“Ou ignore [a questão]”. É desta forma que o Facebook, que agora se chama Meta, diz aos responsáveis para reagir a uma pergunta incómoda que lhes seja colocada. O melhor truque para vencer é estar sempre um passo à frente, e é isso que o Facebook mostra estar a tentar fazer com um guião interno a que o Observador teve acesso e que foi escrito para ajudar a defender a mudança de nome ou a evitar polémicas que envolvam a empresa. Ao todo, são 20 páginas com respostas a 73 perguntas criadas pelo Facebook que mostram a estratégia da Meta e em que pouco escapa a uma organização que teve dezenas de milhares de documentos internos revelados, luta contra querelas internas que minam a liderança de Mark Zuckerberg, o fundador e presidente executivo da empresa, e atravessa novas pressões para que o seu líder volte ao Congresso dos EUA para responder pelos alegados danos que a empresa tem causado com a proliferação de notícias falsas ou vício que as suas plataformas criam, principalmente em adolescentes.

O que produzir
Prolongue o excerto sobre o guião interno da Meta, começando logo após a última frase apresentada.

Dados fornecidos
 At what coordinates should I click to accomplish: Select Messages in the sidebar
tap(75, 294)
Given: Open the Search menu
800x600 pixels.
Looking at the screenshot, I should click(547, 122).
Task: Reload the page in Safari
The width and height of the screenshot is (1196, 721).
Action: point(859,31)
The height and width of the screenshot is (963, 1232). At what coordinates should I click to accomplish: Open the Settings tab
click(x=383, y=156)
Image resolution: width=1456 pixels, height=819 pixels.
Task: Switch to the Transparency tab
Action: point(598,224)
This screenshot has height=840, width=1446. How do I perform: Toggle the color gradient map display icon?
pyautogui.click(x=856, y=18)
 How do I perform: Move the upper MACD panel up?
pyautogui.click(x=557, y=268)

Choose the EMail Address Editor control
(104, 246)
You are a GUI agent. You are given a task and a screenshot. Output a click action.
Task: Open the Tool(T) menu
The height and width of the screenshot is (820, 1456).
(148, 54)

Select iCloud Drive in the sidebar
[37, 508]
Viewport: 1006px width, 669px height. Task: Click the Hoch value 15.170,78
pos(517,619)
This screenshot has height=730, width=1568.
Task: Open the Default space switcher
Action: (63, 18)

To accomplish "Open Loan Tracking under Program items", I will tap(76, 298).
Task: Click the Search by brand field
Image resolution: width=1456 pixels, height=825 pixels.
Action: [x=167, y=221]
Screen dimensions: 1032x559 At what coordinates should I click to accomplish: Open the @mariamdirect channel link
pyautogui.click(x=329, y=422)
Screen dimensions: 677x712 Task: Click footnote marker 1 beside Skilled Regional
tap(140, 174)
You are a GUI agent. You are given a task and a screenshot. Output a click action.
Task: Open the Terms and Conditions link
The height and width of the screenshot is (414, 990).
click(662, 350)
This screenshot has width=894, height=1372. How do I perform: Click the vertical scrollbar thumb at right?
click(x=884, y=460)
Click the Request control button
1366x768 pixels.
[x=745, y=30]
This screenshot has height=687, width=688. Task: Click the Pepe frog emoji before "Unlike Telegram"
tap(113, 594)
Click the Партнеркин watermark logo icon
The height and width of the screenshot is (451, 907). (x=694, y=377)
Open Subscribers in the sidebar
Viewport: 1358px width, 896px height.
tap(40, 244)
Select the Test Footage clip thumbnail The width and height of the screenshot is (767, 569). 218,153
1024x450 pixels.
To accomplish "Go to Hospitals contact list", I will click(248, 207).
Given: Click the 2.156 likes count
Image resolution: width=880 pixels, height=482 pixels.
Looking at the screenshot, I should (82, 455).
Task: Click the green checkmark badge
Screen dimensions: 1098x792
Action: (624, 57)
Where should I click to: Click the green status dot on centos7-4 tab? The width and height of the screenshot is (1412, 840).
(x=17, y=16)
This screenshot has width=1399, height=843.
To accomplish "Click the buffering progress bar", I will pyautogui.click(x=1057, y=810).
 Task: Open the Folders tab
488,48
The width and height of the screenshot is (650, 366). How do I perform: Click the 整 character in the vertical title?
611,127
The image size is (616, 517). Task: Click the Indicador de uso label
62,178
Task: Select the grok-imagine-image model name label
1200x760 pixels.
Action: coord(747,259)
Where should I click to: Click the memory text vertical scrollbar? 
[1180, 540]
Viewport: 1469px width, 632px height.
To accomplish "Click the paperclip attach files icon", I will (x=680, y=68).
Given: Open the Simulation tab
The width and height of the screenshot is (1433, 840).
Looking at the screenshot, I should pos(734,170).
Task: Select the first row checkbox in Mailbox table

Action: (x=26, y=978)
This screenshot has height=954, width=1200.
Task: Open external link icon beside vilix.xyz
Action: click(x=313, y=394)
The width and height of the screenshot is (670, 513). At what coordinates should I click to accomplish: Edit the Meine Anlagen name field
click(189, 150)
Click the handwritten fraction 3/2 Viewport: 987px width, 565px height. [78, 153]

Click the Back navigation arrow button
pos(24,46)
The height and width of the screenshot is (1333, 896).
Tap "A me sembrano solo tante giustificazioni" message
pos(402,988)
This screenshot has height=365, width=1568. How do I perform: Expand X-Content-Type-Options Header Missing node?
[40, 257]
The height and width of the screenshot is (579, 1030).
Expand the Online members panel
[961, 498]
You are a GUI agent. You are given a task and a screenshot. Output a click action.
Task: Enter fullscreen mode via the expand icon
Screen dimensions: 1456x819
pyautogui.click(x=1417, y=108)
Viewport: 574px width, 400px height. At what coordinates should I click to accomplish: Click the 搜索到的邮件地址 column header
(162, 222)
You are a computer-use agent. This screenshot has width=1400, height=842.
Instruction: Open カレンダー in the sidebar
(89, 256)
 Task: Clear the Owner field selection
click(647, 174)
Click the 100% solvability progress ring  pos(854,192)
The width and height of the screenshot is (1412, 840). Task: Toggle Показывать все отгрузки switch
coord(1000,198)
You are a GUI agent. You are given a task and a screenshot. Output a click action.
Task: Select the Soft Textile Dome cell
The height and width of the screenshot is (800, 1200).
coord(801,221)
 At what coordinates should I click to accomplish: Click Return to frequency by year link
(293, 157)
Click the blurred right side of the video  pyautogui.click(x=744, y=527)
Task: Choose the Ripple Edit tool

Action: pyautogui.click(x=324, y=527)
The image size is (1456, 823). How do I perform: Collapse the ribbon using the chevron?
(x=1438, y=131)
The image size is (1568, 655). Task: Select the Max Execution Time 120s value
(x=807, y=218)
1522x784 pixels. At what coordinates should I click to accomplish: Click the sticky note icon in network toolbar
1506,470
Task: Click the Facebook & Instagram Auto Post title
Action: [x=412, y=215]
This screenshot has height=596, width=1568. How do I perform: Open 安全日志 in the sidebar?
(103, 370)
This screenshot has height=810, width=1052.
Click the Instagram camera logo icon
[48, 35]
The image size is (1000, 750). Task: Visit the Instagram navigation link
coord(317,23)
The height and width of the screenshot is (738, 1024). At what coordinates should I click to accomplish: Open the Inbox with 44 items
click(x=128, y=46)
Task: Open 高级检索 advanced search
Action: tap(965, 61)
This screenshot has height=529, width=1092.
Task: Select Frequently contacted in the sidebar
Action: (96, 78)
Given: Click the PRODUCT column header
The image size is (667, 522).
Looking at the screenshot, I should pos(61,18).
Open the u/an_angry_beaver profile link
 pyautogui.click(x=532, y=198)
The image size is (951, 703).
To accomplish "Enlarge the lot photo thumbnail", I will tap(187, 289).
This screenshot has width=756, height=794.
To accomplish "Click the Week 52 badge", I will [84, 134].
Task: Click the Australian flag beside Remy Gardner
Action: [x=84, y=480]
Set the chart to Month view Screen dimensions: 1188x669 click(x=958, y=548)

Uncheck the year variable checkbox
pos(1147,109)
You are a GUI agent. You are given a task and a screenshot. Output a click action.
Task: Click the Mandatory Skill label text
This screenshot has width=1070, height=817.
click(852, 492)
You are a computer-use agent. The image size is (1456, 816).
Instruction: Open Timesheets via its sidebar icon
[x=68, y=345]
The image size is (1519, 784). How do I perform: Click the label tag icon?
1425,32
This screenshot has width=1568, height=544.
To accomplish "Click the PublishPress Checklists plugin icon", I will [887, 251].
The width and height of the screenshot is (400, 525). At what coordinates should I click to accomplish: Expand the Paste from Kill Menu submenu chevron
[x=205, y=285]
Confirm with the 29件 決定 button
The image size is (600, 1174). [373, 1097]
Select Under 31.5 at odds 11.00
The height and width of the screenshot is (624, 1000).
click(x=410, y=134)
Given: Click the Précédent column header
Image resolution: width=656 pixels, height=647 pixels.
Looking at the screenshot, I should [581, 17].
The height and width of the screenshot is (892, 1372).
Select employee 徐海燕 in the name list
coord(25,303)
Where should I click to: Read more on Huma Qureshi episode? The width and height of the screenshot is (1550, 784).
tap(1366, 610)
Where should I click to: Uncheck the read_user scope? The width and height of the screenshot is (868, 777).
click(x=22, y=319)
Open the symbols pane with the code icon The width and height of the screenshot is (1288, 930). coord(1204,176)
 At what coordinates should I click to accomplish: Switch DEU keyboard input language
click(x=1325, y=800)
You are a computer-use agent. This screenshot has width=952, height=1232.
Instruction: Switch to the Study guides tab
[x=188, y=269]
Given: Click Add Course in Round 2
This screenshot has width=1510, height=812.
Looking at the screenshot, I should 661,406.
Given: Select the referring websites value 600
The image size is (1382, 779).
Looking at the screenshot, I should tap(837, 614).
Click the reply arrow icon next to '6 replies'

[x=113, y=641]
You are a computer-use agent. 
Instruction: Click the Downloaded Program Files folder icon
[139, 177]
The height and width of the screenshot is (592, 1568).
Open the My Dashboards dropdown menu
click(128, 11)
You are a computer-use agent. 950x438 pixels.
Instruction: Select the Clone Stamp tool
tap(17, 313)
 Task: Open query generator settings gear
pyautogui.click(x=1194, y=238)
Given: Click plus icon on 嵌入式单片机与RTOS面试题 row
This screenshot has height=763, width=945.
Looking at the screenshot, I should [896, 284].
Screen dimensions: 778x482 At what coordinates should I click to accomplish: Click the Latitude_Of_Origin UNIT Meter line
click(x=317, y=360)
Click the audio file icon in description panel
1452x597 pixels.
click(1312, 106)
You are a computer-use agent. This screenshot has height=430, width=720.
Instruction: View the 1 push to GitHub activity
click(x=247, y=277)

Resposta
Nas várias páginas, em inglês, prevêem-se grande parte das perguntas que podem ser feitas atualmente à empresa, desde as mais simples — “Quando é que isto [o metaverso] vai estar disponível?” —, às mais difíceis — “O vosso plano é apenas transformar a Meta no metaverso por meio de aquisições e roubando a inovação de outras empresas?”. No final, e com uma recomendação para ignorar perguntas de jornalistas, o objetivo do guião é um: convencer o público de que a Meta liderada por Mark Zuckerberg não quer criar os mesmo problemas que o Facebook levantou. Quais? Problemas como aqueles que a empresa assume no próprio guião que ainda tem de resolver: “(…) Onde traçar uma linha entre a liberdade de expressão e conteúdo ofensivo – ou como verificar a idade e ao mesmo tempo proteger a privacidade das pessoas”.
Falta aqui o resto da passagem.